How to use "pattern" argument in golang.org/x/tools/go/packages package

For those who are familiar with the golang.org/x/tools/go/packages package, is there a way to specify a pattern in the Load function in which we can capture all the packages within a given directory path (e.g. the root directory of a Go project)? After reading the docs of this package, I have not been able to find a means to specify a pattern in this way.

The docs do explain a wildcard string of “…” (I appended “…” to the current working directory), but appending this to a project root directory yielded in no packages being type-checked.

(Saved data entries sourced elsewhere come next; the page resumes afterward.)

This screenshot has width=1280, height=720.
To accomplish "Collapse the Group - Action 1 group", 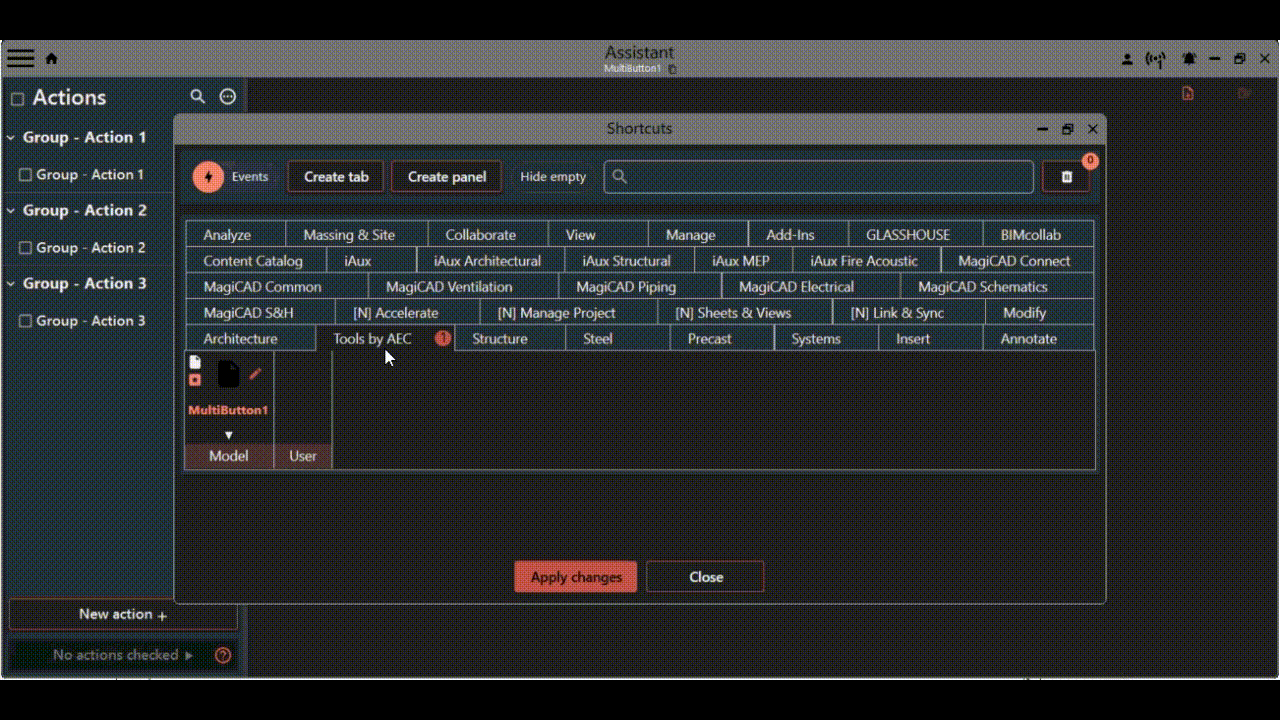I will click(x=11, y=138).
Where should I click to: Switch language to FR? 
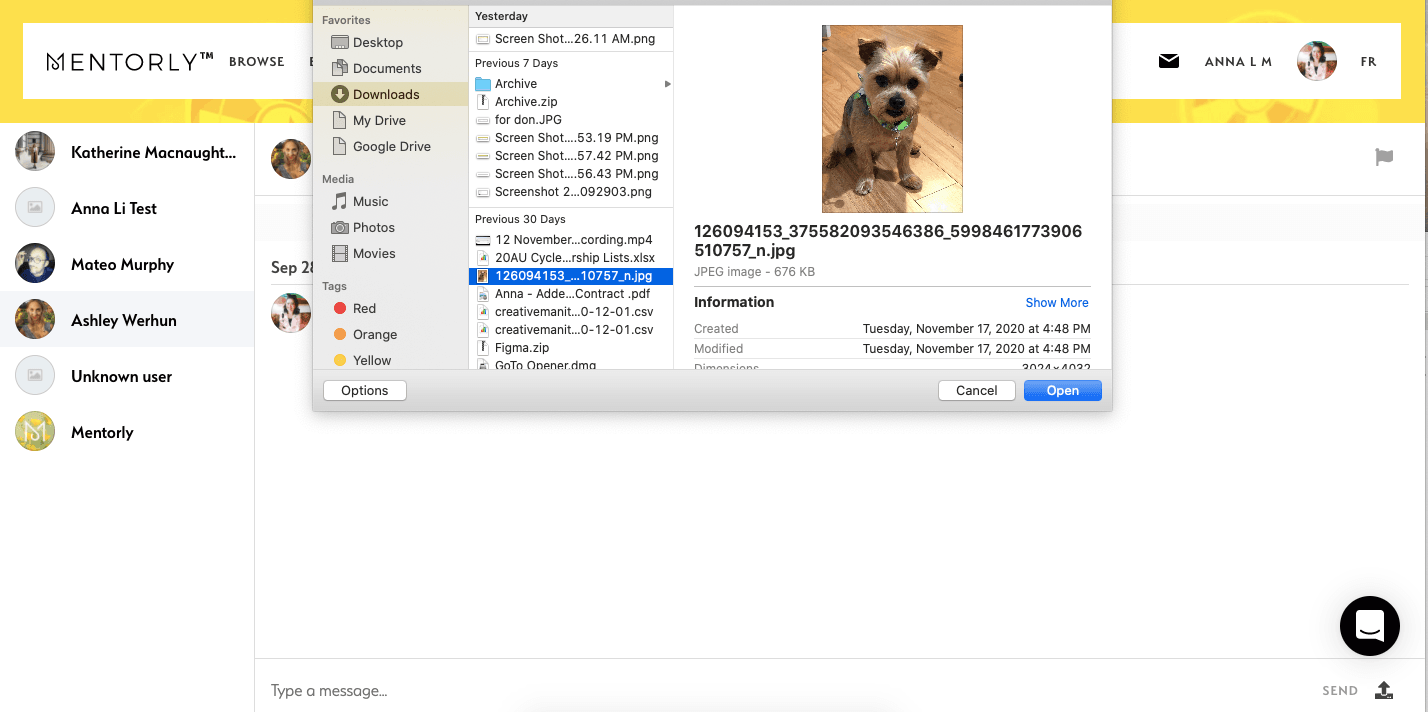1368,62
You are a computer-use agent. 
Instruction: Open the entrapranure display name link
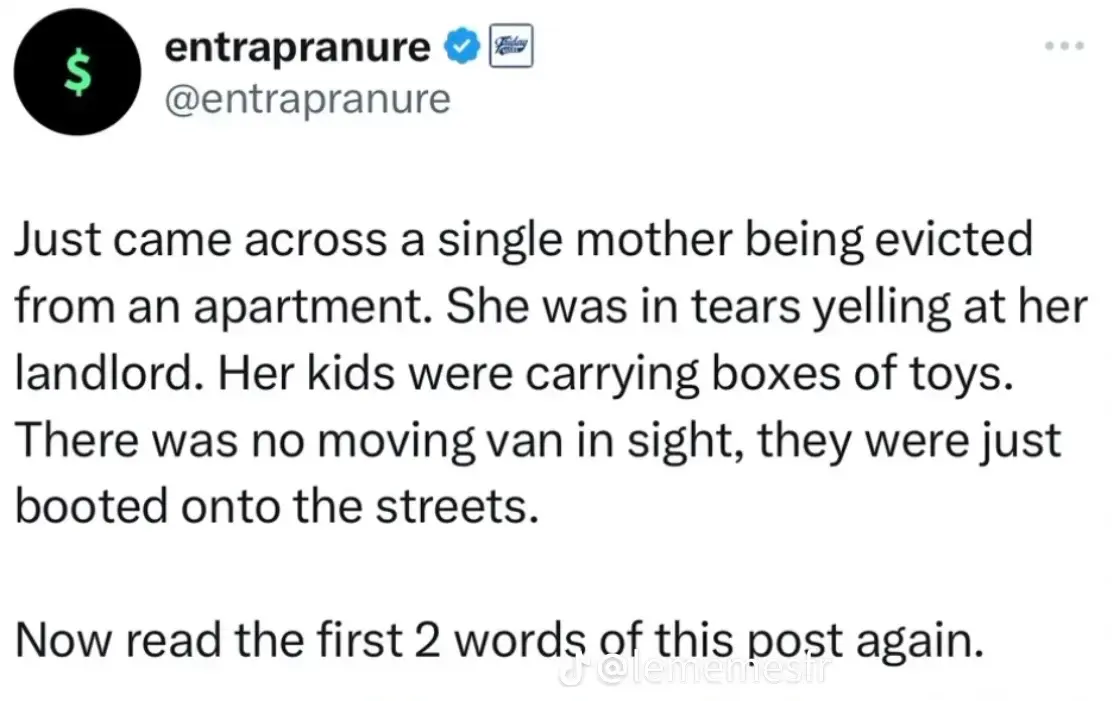click(297, 48)
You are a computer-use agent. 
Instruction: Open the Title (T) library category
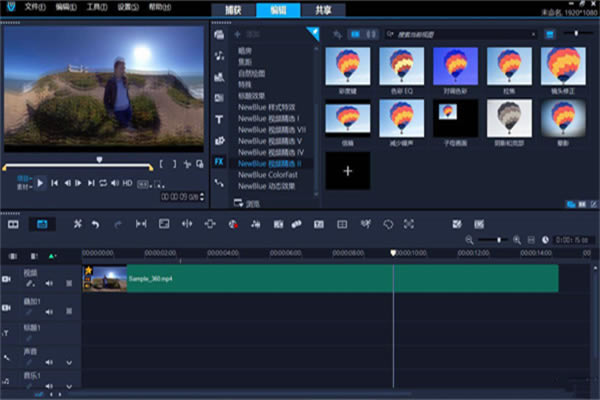[219, 119]
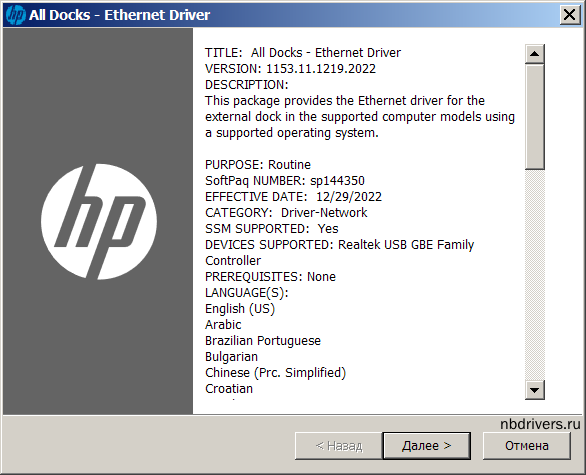Click the Croatian language entry

[229, 389]
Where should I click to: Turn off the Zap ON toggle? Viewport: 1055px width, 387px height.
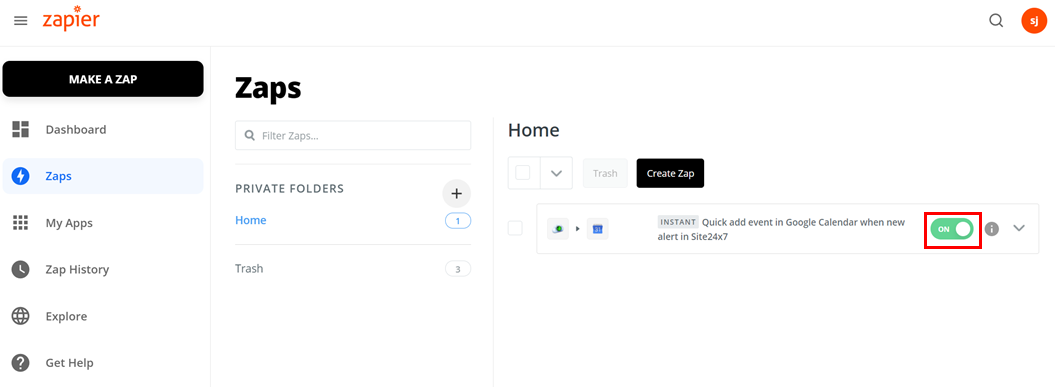click(x=951, y=229)
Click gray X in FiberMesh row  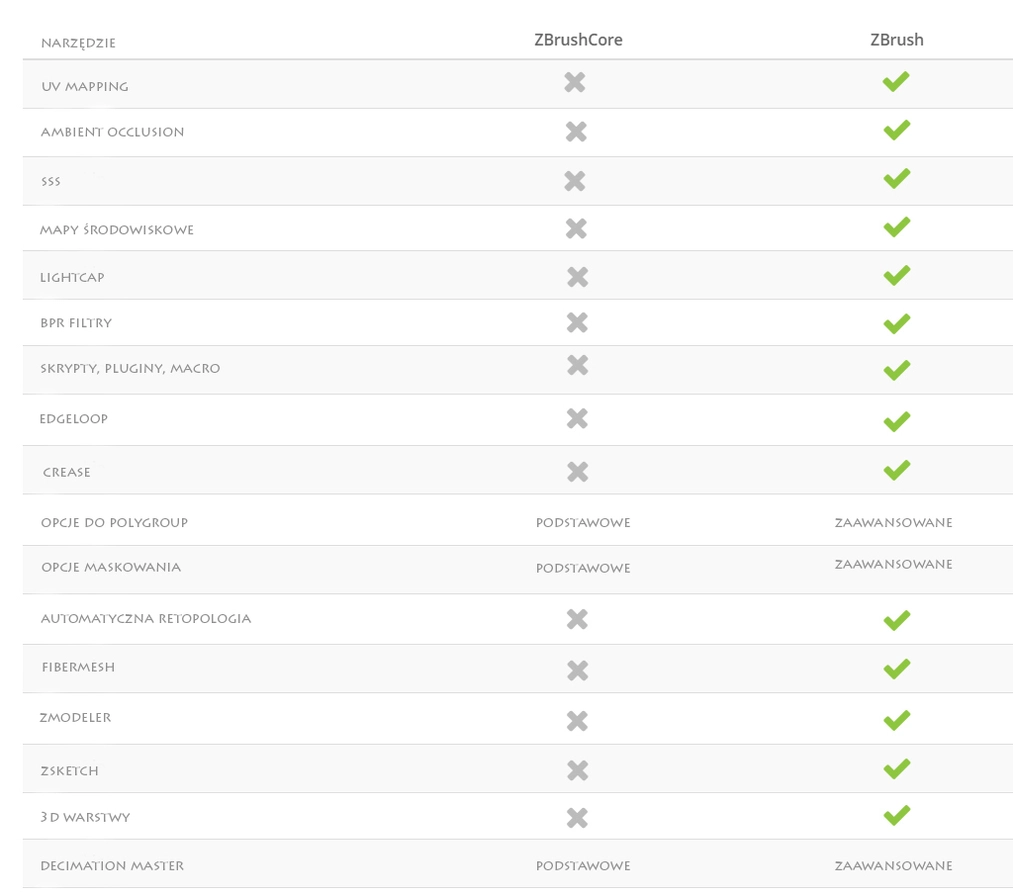(x=577, y=670)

The following code is my current approach. One of its issues is that files that share the same package name but are not in the same directory (e.g. package main defined in different directories) are treated as their own package:

	c := &packages.Config{
		Mode: packages.NeedName | packages.NeedTypesInfo | packages.NeedSyntax,
		Dir:  rootDir,
	}
	err := filepath.Walk(rootDir, func(path string, info os.FileInfo, e error) error {
		if info.IsDir() {
			pkgs, err := packages.Load(c, path)
			if err != nil {
				log.Panicln(err)
			}
			if pkgs != nil {
				for _, pkg := range pkgs {
					log.Println(pkg.Name)
				}
			}
. . .

Yielded the following output:

2022/04/18 22:17:55 
2022/04/18 22:17:55 
2022/04/18 22:17:55 main
2022/04/18 22:17:55 main
2022/04/18 22:17:56 mypkg
2022/04/18 22:17:56 resolver
2022/04/18 22:17:56 testpkg

The blank package names represent the root directory (i.e. go-types) and an IDE-related directory (i.e. go-types/.idea).

Here is my directory structure just for reference:

go-types/
   .idea/
      [IDE-related files]
   cmd/
      change/
         main.go
      main.go
   mpkg/
      src.go
   resolver/
     exported.go
     util.go
   testpkg/
      exported.go

Any help would be great! Let me know if there is any confusion!

Which output did you expect for your test ?

Thanks for replying! I believe I may have found a solution to my problem. Regarding my expected output, further observation has now made me believe that the given output should be the expected behavior.

I was mainly concerned with finding a pattern such that I don’t have to walk the file tree via filepath.Walk(...). After scouring the docs I discovered all I was missing while using the wildcard was a slash at the end (e.g. /path/to/working/dir/… instead of /path/to/working/dir…). Using this I was able to get the following output:

2022/04/19 09:20:45 resolver
2022/04/19 09:20:45 main
2022/04/19 09:20:45 main
2022/04/19 09:20:45 testpkg
2022/04/19 09:20:45 mypkg

Essentially the same as my the output from above, where directories with no Go files seem to be not included.

Source of example I found using the pattern correctly: Go Modules Reference - The Go Programming Language

This topic was automatically closed 90 days after the last reply. New replies are no longer allowed.